### Exercise directions
Format the lines of the records from the line containing "Given: Select column K header" through the line containing "pyautogui.click(x=530, y=208)", inclusive, as a numbered list, leaving out any blank lines.

------ Raw data

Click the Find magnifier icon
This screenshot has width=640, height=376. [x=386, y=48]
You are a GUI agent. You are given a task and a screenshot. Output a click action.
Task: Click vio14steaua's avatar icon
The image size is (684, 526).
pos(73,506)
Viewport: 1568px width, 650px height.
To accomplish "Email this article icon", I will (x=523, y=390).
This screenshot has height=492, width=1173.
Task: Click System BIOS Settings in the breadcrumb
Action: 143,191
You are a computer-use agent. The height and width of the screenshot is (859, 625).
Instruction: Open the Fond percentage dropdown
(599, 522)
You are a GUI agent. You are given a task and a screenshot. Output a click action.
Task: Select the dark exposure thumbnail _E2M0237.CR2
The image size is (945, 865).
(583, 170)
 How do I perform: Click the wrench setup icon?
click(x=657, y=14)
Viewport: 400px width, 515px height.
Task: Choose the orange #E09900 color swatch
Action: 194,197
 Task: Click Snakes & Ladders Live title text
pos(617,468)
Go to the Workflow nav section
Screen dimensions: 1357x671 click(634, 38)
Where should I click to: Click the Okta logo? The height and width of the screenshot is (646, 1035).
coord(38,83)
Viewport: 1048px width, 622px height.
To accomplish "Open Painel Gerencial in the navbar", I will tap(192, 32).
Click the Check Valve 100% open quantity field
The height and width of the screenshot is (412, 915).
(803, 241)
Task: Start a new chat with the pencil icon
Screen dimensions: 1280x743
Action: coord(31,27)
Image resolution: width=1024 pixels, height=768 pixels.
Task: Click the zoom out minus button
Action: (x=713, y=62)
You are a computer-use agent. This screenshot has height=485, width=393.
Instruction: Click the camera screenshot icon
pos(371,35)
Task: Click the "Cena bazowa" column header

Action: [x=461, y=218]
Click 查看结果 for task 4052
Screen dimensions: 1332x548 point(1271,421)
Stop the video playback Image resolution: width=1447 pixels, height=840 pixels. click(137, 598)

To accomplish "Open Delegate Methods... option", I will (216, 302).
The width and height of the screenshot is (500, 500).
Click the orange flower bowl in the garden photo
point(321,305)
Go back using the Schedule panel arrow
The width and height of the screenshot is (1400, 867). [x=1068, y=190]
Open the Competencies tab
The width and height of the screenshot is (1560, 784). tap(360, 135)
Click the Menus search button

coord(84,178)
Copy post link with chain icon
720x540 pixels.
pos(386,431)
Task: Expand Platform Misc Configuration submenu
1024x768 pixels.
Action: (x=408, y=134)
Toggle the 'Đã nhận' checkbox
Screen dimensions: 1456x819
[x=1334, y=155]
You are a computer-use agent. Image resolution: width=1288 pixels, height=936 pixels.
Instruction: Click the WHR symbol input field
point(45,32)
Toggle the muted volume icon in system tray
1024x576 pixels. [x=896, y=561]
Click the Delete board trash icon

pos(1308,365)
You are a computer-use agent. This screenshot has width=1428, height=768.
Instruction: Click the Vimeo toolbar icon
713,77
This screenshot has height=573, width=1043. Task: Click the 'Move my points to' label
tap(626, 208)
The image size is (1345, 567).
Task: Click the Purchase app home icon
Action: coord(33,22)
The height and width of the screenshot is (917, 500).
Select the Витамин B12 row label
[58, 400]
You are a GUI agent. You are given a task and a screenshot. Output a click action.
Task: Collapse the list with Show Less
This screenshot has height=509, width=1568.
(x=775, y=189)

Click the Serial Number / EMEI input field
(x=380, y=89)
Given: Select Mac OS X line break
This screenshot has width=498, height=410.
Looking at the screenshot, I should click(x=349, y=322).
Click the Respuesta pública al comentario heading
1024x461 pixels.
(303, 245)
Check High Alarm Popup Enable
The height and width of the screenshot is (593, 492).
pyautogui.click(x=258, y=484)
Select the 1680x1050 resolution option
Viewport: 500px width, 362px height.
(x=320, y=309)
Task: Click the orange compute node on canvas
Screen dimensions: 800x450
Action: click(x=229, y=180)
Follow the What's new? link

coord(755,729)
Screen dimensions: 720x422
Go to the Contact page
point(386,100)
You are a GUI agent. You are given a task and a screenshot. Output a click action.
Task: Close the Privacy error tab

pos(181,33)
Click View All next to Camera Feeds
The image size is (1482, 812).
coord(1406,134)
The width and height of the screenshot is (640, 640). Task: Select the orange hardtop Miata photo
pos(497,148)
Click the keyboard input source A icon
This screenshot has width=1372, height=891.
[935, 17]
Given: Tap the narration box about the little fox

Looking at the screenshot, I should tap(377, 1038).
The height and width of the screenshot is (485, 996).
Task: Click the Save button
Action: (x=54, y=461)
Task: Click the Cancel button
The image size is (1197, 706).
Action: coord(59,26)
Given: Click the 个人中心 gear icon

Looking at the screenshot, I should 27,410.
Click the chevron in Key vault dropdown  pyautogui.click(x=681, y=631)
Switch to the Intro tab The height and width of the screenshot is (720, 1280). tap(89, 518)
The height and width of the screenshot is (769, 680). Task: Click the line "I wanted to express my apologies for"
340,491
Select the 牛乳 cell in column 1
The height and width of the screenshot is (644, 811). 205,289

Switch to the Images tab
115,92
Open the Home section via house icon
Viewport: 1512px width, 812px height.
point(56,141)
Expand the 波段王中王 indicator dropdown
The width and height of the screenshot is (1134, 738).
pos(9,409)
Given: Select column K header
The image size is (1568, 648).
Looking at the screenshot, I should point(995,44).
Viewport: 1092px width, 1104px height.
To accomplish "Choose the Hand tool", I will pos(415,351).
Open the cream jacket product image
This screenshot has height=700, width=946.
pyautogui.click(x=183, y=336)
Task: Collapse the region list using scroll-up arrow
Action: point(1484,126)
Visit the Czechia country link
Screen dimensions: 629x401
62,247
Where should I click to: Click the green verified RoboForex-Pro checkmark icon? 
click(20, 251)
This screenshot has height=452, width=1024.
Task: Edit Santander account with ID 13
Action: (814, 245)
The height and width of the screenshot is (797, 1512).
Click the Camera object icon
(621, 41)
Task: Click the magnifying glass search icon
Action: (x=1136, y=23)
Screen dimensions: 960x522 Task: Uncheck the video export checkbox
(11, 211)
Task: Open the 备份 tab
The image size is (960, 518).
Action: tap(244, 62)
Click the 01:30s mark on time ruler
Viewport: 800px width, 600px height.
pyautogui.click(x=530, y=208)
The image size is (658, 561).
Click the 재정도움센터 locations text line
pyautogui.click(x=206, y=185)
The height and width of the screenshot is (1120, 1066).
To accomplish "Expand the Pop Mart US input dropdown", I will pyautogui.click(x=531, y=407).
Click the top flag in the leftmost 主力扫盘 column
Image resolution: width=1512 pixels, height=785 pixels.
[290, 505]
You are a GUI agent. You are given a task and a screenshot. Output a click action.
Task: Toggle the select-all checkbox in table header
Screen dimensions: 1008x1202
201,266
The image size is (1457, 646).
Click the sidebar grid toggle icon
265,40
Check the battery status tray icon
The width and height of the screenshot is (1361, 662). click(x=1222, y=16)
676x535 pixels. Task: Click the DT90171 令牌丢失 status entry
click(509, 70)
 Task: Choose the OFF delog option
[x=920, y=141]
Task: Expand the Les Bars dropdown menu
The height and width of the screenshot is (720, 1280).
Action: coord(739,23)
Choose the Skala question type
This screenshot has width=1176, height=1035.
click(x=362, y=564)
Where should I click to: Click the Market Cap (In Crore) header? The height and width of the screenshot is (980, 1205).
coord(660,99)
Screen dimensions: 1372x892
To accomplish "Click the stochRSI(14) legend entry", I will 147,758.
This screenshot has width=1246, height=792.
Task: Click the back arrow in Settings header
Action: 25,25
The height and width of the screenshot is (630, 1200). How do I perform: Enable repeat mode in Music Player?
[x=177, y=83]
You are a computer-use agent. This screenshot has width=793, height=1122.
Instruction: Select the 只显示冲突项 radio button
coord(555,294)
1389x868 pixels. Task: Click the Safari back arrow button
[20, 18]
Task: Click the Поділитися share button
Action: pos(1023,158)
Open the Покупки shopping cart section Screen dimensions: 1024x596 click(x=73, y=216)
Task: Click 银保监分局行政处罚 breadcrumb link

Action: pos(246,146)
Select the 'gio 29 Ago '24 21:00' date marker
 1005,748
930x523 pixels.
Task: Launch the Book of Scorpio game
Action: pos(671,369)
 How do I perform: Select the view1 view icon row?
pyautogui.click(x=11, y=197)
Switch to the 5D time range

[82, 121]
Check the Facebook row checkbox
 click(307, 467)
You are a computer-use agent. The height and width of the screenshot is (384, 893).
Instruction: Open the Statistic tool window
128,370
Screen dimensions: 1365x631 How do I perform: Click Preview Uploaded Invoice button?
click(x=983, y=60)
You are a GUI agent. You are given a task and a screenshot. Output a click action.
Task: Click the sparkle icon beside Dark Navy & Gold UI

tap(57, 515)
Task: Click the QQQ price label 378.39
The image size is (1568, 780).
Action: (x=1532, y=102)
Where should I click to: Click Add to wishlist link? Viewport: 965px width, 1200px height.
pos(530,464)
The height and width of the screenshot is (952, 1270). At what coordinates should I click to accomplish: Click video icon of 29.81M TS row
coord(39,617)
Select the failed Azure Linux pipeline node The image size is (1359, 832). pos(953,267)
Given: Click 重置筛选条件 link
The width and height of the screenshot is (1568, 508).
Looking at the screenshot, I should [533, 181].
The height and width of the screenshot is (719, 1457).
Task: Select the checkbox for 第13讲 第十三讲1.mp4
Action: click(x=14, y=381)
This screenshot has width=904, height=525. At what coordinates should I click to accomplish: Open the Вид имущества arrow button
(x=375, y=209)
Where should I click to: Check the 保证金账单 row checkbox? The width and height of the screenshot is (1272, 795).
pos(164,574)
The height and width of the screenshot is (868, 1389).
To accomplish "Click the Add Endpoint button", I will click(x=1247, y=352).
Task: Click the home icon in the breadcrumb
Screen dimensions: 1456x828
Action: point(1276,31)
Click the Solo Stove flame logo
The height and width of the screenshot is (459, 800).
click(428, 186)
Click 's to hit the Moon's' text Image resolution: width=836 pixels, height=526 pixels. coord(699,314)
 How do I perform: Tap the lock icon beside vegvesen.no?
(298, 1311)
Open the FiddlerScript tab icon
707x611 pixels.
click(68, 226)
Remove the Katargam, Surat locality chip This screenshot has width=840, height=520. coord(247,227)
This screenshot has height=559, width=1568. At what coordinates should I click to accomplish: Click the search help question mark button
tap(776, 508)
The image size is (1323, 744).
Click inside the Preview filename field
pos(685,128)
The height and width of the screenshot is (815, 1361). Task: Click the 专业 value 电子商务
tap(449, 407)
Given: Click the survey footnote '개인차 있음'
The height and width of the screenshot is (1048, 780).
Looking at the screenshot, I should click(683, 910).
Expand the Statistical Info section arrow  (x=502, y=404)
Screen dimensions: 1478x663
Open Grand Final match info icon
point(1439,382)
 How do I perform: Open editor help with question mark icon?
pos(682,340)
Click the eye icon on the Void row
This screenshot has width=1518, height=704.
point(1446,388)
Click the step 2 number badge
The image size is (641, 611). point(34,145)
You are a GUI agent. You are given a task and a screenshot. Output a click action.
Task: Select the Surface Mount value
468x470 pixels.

------------

### Result below
1. Given: Select column K header
2. The image size is (1568, 648).
3. Looking at the screenshot, I should point(995,44).
4. Viewport: 1092px width, 1104px height.
5. To accomplish "Choose the Hand tool", I will pos(415,351).
6. Open the cream jacket product image
7. This screenshot has height=700, width=946.
8. pyautogui.click(x=183, y=336)
9. Task: Collapse the region list using scroll-up arrow
10. Action: point(1484,126)
11. Visit the Czechia country link
12. Screen dimensions: 629x401
13. 62,247
14. Where should I click to: Click the green verified RoboForex-Pro checkmark icon? 
15. click(20, 251)
16. This screenshot has height=452, width=1024.
17. Task: Edit Santander account with ID 13
18. Action: (814, 245)
19. The height and width of the screenshot is (797, 1512).
20. Click the Camera object icon
21. (621, 41)
22. Task: Click the magnifying glass search icon
23. Action: (x=1136, y=23)
24. Screen dimensions: 960x522 Task: Uncheck the video export checkbox
25. (11, 211)
26. Task: Open the 备份 tab
27. The image size is (960, 518).
28. Action: tap(244, 62)
29. Click the 01:30s mark on time ruler
30. Viewport: 800px width, 600px height.
31. pyautogui.click(x=530, y=208)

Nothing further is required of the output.